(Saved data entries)
□ □ □ □ □

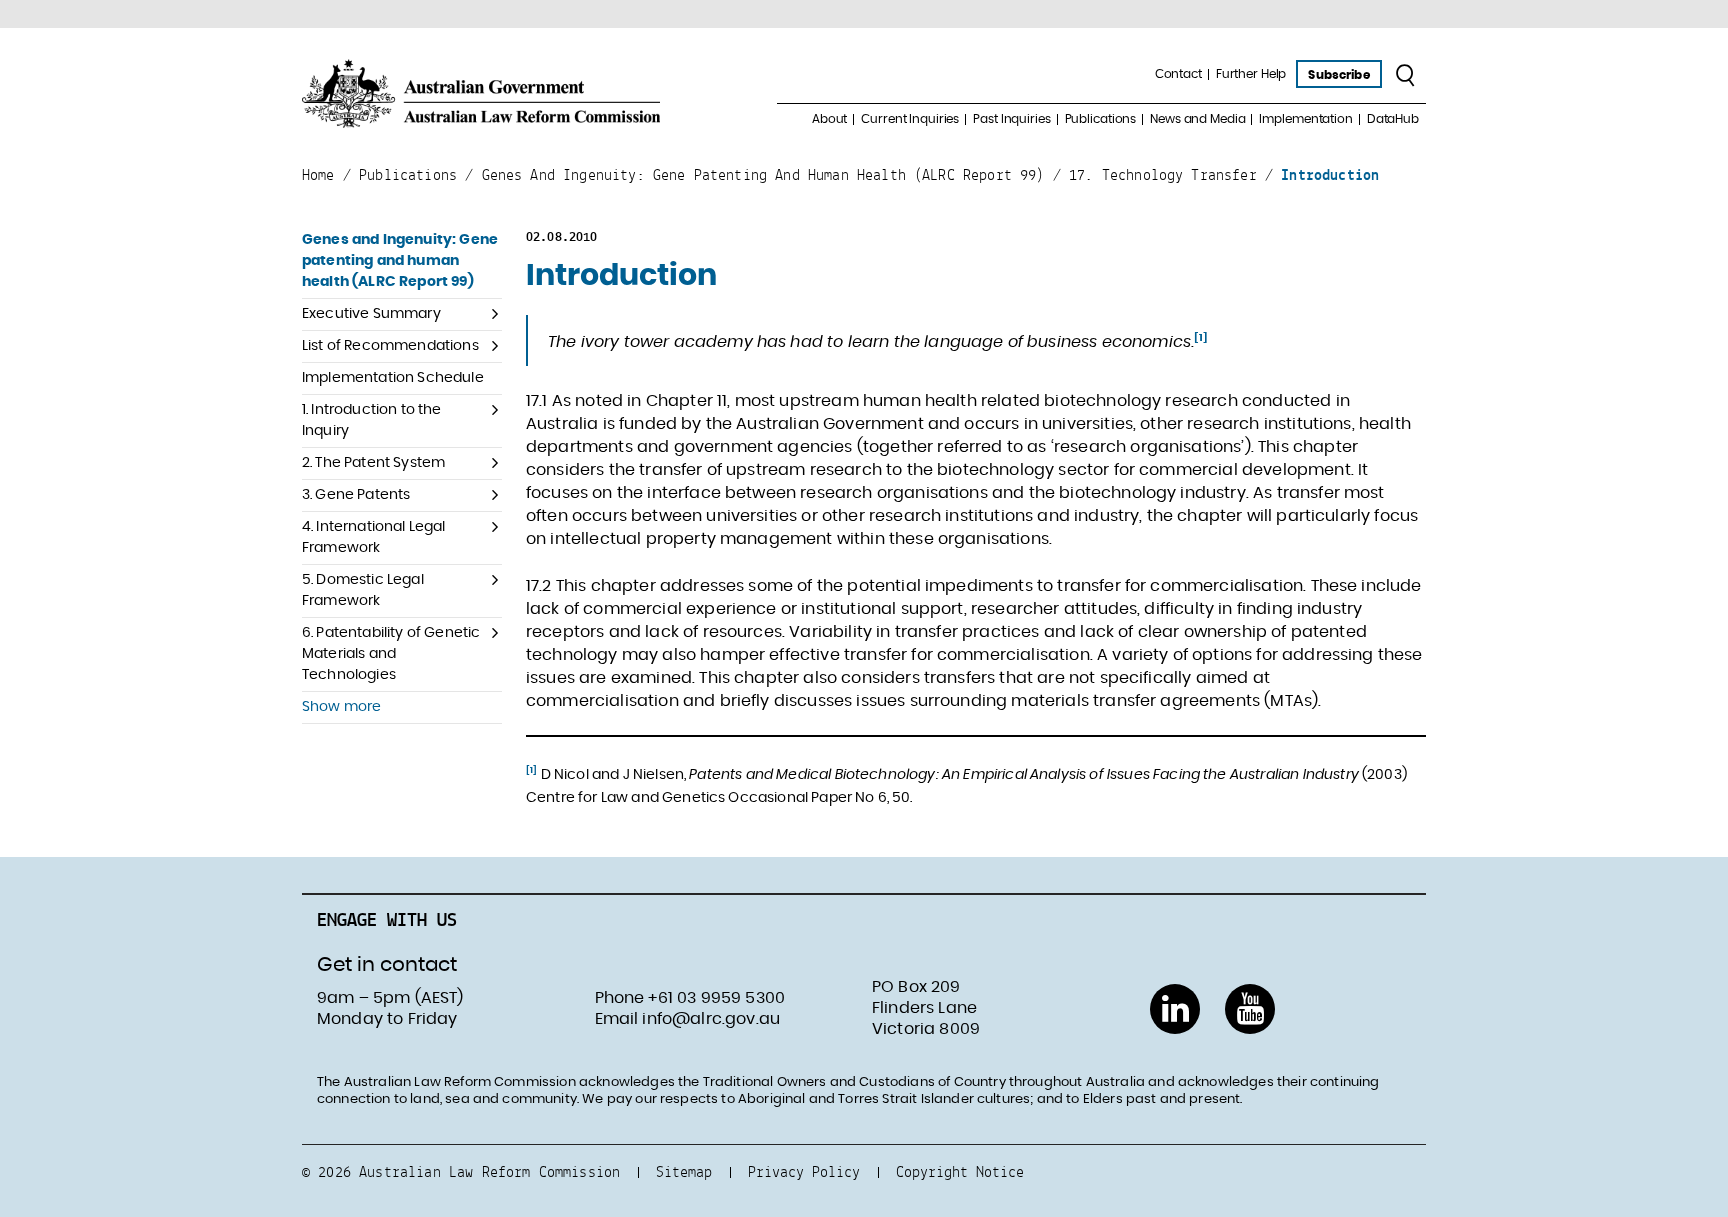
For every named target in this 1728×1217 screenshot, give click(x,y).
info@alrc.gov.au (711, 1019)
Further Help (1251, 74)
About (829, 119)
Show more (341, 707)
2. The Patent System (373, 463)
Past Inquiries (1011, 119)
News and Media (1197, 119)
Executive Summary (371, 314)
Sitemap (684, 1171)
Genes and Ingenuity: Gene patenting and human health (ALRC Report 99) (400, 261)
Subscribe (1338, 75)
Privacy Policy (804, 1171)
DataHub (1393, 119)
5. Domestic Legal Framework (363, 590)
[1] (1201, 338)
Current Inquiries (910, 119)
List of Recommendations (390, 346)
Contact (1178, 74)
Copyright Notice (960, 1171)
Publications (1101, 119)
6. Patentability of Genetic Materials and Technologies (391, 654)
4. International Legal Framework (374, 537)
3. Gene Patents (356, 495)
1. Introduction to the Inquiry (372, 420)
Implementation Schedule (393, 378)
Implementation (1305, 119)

□ □ □ □ □

* TASK ITEM
Exactly the lines from the one holding "Current Inquiries (910, 119)" through the end of the records above are to be returned, and nothing else.

* RESULT FOR THIS EXERCISE
Current Inquiries (910, 119)
List of Recommendations (390, 346)
Contact (1178, 74)
Copyright Notice (960, 1171)
Publications (1101, 119)
6. Patentability of Genetic Materials and Technologies (391, 654)
4. International Legal Framework (374, 537)
3. Gene Patents (356, 495)
1. Introduction to the Inquiry (372, 420)
Implementation Schedule (393, 378)
Implementation (1305, 119)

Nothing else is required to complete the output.